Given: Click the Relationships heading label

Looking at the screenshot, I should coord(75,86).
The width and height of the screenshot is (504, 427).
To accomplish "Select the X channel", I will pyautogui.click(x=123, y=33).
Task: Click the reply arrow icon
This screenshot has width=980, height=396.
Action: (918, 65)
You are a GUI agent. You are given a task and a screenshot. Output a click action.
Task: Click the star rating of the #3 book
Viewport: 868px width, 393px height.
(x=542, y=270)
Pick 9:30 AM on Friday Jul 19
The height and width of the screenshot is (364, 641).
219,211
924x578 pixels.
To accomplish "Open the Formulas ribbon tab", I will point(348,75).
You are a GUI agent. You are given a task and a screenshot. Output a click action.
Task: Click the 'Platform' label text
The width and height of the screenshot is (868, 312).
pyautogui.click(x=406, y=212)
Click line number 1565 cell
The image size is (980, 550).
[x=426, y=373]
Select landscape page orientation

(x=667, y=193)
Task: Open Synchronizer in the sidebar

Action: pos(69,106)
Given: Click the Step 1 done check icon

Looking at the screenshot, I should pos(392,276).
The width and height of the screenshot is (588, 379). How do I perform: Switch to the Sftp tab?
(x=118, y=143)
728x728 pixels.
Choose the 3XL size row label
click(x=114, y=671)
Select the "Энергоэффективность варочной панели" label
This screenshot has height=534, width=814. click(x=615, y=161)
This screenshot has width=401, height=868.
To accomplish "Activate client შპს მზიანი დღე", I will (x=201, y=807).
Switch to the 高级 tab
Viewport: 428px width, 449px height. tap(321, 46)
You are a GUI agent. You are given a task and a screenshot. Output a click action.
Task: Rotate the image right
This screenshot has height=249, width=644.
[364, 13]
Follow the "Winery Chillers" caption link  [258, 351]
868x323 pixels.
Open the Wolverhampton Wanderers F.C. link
┄┄┄┄┄┄
> WHAT IS NEEDED
Each line of the entries holding the string "link" should be found and copied.

> YOUR RESPONSE
Follow the "Winery Chillers" caption link  [258, 351]
Open the Wolverhampton Wanderers F.C. link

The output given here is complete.